We describe in a qualitative way a possible picture of the Measurement Process in Quantum Mechanics, which takes into account: 1. the finite and non zero time duration T of the interaction between the observed system and the *microscopic part* of the measurement apparatus; 2. the finite space size R of that apparatus; 3. the fact that the *macroscopic part* of the measurement apparatus, having the role of amplifying the effect of that interaction to a macroscopic scale, is composed by a very large but finite number N of particles.
The conventional picture of the measurement, as an instantaneous action turning a pure state into a mixture, arises only in the limit where N tends to infinity, T tends to zero, R tends to infinity.
The limit where N tends to infinity has been often discussed as the origin of decoherence.

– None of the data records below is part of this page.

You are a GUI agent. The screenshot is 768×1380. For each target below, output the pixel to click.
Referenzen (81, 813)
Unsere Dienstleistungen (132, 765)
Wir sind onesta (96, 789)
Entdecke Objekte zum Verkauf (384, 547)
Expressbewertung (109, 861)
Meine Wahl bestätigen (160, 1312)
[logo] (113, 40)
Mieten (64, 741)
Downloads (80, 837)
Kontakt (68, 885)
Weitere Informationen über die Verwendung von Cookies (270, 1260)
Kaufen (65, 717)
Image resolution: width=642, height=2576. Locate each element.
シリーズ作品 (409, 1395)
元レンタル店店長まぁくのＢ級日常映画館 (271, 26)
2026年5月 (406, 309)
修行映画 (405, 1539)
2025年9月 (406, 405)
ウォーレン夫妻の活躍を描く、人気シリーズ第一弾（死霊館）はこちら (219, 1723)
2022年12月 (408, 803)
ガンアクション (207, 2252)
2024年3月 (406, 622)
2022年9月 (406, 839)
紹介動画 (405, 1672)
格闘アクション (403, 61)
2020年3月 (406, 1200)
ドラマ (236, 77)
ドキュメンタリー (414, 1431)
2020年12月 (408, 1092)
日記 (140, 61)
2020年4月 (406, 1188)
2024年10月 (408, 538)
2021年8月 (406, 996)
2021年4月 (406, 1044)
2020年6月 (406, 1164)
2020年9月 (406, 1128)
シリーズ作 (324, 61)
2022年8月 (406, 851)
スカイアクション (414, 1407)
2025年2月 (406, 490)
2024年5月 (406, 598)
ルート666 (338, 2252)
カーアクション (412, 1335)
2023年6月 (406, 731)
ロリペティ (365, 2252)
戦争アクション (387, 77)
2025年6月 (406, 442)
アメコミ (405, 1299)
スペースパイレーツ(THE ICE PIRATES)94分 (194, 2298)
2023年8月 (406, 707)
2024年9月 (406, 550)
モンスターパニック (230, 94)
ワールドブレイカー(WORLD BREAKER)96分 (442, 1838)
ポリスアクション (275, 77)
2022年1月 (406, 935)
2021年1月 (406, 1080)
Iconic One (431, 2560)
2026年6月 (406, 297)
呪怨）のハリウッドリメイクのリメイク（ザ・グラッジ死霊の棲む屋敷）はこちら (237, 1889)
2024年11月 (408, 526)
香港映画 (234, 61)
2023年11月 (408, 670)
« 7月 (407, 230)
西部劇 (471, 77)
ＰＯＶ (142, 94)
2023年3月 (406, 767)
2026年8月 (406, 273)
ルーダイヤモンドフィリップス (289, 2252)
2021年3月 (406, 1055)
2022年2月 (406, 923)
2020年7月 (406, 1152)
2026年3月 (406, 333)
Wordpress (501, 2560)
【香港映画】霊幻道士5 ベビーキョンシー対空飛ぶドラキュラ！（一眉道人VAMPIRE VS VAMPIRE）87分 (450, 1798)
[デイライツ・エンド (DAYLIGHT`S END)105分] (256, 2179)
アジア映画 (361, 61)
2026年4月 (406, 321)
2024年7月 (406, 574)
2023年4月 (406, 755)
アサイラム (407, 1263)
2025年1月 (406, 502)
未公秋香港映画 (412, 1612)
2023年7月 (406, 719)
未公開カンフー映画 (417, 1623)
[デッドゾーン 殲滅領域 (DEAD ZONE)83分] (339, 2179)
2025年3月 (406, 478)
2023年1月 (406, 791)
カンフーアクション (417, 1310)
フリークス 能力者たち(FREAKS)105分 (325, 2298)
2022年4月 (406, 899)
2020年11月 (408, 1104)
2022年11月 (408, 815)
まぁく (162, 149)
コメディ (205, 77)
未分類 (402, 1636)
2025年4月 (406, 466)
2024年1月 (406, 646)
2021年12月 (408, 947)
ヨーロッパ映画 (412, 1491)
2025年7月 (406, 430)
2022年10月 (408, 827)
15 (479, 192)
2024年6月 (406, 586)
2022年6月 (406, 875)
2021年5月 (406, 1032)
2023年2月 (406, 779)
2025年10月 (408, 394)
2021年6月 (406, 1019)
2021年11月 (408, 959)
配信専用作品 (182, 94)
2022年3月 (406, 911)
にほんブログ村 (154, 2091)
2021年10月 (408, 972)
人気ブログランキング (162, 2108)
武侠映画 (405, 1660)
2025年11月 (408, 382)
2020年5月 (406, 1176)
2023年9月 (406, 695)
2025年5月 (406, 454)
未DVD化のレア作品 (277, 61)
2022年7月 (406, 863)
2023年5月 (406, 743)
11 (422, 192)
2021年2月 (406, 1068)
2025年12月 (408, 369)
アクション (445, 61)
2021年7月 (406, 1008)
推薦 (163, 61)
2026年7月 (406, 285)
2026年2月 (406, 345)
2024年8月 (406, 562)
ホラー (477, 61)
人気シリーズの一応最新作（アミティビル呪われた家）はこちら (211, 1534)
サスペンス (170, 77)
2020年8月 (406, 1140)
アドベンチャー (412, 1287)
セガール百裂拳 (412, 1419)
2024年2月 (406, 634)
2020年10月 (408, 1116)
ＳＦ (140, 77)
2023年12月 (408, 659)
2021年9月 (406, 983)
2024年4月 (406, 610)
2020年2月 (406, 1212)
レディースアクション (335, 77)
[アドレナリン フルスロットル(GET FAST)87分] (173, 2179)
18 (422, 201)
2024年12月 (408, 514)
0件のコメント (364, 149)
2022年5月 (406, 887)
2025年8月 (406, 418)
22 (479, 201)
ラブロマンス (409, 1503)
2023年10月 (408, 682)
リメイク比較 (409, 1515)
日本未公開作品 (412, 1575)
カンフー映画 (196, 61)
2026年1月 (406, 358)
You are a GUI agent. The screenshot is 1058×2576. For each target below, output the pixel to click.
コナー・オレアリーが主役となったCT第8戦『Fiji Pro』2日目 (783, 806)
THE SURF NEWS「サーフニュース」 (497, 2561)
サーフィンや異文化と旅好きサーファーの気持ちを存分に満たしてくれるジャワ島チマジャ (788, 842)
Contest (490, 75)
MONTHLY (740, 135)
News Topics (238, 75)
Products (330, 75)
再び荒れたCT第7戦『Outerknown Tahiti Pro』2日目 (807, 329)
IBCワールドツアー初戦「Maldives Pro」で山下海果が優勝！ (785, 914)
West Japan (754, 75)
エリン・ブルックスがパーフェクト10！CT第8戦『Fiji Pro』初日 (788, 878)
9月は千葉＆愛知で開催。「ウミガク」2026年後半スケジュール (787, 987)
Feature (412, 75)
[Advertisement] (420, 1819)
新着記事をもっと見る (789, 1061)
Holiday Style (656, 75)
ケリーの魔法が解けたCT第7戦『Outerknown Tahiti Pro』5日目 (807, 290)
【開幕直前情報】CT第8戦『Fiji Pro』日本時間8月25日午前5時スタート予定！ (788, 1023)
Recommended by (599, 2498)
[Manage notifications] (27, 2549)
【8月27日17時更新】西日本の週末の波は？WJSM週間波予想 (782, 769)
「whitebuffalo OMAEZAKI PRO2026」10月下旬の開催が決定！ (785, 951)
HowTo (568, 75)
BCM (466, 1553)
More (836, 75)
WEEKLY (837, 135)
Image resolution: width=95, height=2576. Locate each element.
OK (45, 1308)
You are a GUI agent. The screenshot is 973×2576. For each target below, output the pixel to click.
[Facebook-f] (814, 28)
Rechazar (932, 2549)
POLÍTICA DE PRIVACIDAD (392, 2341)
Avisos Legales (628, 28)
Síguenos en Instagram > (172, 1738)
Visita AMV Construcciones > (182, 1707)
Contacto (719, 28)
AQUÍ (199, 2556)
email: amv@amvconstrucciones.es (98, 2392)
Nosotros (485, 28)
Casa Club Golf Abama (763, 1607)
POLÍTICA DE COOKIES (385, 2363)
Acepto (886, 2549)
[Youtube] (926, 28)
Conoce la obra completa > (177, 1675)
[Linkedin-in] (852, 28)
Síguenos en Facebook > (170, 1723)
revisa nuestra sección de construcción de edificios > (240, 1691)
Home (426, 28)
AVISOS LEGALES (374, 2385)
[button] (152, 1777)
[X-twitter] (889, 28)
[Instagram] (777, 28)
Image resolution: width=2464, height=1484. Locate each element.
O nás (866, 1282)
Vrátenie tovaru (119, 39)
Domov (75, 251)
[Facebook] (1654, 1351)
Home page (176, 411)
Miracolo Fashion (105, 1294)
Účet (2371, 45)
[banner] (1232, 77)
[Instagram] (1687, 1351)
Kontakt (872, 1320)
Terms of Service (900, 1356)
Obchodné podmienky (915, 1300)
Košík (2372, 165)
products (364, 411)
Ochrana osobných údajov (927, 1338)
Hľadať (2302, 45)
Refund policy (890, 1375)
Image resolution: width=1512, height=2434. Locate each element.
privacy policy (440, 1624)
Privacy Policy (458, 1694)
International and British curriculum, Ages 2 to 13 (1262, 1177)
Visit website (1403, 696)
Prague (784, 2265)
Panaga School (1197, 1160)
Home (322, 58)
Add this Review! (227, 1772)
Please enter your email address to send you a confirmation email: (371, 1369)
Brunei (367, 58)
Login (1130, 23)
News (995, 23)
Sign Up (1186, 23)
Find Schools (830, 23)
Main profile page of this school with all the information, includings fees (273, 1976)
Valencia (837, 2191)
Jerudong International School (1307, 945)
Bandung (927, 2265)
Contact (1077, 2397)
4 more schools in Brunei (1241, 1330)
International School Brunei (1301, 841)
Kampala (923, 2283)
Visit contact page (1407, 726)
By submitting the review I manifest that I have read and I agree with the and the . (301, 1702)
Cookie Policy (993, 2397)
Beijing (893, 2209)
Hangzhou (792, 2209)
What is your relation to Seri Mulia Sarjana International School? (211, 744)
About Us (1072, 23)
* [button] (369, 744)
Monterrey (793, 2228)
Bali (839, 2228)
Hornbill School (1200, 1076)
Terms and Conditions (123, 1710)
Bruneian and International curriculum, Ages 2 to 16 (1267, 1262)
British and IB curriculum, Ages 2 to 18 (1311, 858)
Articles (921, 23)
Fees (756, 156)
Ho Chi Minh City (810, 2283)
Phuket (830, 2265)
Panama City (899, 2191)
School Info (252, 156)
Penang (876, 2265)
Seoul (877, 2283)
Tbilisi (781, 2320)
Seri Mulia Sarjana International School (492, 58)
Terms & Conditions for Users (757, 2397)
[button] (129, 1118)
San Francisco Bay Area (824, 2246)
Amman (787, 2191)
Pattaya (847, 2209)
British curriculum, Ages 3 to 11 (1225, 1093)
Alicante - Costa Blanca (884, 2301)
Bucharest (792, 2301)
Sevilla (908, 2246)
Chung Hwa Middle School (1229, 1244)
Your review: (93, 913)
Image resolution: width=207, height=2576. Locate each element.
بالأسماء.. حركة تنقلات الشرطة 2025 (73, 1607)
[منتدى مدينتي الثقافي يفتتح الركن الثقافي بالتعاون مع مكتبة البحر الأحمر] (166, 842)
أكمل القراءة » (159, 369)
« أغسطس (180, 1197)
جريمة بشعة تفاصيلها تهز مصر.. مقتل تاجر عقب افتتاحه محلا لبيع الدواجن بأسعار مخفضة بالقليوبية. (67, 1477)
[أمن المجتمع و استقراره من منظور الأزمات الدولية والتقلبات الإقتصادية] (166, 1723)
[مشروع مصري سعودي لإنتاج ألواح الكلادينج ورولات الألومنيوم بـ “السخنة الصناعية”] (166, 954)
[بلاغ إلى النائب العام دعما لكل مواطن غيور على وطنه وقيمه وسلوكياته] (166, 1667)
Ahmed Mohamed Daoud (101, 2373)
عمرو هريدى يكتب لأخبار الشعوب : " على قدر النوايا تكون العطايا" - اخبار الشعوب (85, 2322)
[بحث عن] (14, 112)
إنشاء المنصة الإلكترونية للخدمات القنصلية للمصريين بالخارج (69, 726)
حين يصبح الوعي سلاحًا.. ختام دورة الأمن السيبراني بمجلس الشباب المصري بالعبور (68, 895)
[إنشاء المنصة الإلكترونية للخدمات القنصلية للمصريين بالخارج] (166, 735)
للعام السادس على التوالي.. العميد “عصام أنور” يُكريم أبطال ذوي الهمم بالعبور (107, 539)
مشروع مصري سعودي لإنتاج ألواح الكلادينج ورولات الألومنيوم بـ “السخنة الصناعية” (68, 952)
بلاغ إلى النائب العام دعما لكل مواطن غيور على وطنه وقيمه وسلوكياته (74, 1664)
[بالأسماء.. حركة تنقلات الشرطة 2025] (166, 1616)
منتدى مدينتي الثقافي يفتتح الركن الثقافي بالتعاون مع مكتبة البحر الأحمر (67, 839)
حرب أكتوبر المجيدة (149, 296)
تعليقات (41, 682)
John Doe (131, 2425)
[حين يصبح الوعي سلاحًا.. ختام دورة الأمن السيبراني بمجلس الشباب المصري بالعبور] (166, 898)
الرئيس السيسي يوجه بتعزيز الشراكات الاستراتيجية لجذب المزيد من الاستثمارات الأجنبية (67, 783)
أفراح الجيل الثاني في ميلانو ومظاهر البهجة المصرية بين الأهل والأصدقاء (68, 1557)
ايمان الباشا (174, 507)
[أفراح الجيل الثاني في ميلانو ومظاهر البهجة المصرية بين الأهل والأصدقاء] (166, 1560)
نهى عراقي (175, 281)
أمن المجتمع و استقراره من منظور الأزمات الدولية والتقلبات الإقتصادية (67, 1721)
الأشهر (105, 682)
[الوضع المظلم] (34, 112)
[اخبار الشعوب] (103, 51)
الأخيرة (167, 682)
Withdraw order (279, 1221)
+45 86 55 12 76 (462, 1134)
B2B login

We argue here that, as a consequence of the Principle of Locality, before those three limits are taken, no long range entanglement between the values of observables which are spacelike separated far away can be detected (although entangled states for such observables are well known to exist in local theories, simple examples are given in an Appendix). In order to detect correlations, one of the observers has to wait until he enters the future causal shadow of the region employed by the apparatus of the other. Accordingly, in this picture of the measurement process there would be no Einstein Podolski Rosen Paradox. (Similar views had been proposed already [6], [22]). A careful comparison with the growing experimental results of the recent decades might settle the question
The EPR Paradox is one of the most spectacular and disturbing consequences of Quantum theory and Special Relativity. But maybe if we really pay close attention to the microscopic details of the quantum measurement process, the paradox will disappear. This paper doesn't completely resolve these issues, but it does point out some of the idealizations of standard quantum theory that may be contributing to the EPR paradox.